Segment Start: DATA TO PROCESS

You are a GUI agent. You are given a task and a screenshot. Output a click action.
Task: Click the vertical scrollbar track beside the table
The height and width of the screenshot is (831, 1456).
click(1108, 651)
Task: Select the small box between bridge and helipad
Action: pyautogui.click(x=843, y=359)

Segment End: DATA TO PROCESS

Line by line, reproduce the data exactly.

You are a GUI agent. You are given a task and a screenshot. Output a click action.
Task: Click the vertical scrollbar track beside the table
The height and width of the screenshot is (831, 1456).
click(1108, 651)
Task: Select the small box between bridge and helipad
Action: pyautogui.click(x=843, y=359)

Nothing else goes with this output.